- TRY IT -
Revise the article on the broken entry-level job ladder by rewriting the passage from "The bottom rungs" to "own way up." with "system" changed to "job market".

- EXCERPTED TEXT -
* * *

You did everything right. You rewrote your resume a dozen times, sent out hundreds of applications, and set up every job alert imaginable. And still — nothing. No callbacks, no interviews, no foot in the door.
If that sounds familiar, here's something worth hearing: it's not you. The ladder is broken.
Jon Carson, cofounder of the College Guidance Network, put it plainly in a recent HR Brew piece: "There are cracks in the entry-level ladder." And those cracks are getting wider. According to Korn Ferry's Talent Acquisition Trends 2026 Report, 43% of companies plan to replace roles with AI, with 37% specifically targeting entry-level positions. Add in the hangover from pandemic-era over-hiring and ongoing recession fears — as Harvard Business Review has noted — and you've got a job market that feels almost deliberately stacked against newcomers.
But here's the thing: broken ladders can be climbed differently. And there are real, practical ways to build your own path up. Here are four worth focusing on.
Start building your presence before you need a job. In today's market, your online footprint matters before anyone ever opens your resume. That doesn't mean chasing followers — it means showing up consistently in one or two places where your target audience actually is, and offering something useful. A short video, a weekly post, a thoughtful comment on someone else's content. The goal is to be findable and credible before the application even lands.
Make your personality the pitch. Here's the uncomfortable truth about leading with credentials in an AI-saturated hiring landscape: AI will always win that comparison. What it can't replicate is you — your energy, your curiosity, the way you actually listen and respond in a room. Daniela Amodei, president of Anthropic, has said that uniquely human qualities will become more critical in the age of AI, not less. Lead with those. Bring your authentic self into the interview, not just your bullet points.
Position yourself as the solution to the problems AI creates. AI is a powerful tool, but it still needs human judgment to keep it ethical, accurate, and on track. If you can walk into an interview and speak credibly about where automation falls short — and how you fill that gap — you immediately stand out from candidates who are just hoping their skills haven't been automated yet. This reframe alone can change how you present yourself entirely.
Treat rejection as data, not defeat. Every "no" is a signal, not a verdict. Take a beat to feel it, then mine it for information. What stage did you get cut at? What feedback came with it? The candidates who keep refining their approach based on what's not working will outlast those who apply the same strategy three hundred times and wonder why nothing changes.
The bottom rungs of the entry-level ladder aren't coming back anytime soon. Waiting for the system to fix itself isn't a strategy. But showing up early, leading with your humanity, finding the gaps AI leaves behind, and treating every setback as a step forward? That's how you stop looking for the ladder entirely — and start building your own way up.

* * *

- EXTRACTED DATA -

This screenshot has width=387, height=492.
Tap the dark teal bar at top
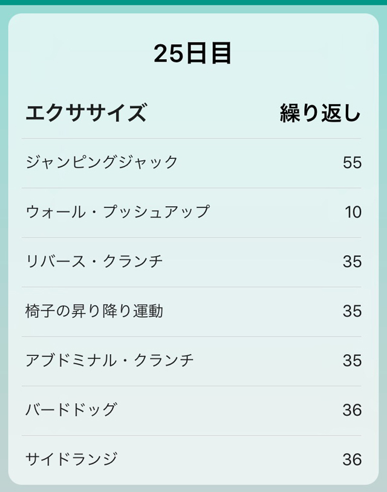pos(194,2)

* * *

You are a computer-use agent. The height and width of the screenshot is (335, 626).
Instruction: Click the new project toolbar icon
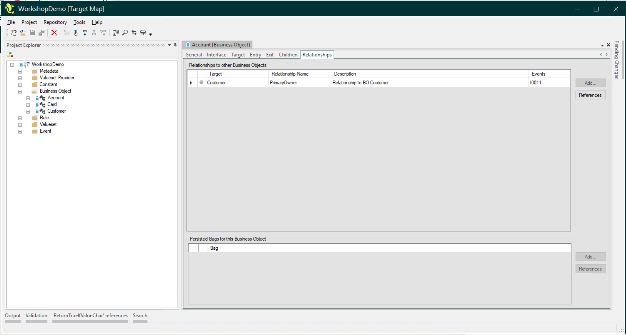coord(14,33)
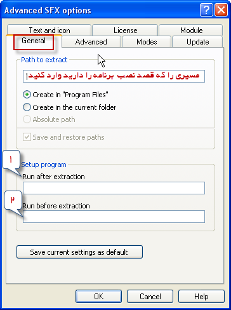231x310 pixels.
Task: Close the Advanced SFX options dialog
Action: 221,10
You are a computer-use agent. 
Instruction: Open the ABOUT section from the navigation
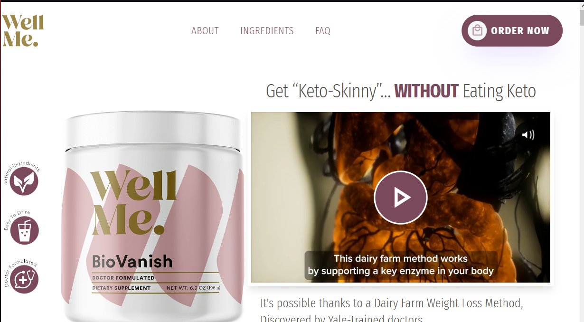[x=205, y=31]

* * *

- SOLVED PROBLEM -
The bottom rungs of the entry-level ladder aren't coming back anytime soon. Waiting for the job market to fix itself isn't a strategy. But showing up early, leading with your humanity, finding the gaps AI leaves behind, and treating every setback as a step forward? That's how you stop looking for the ladder entirely — and start building your own way up.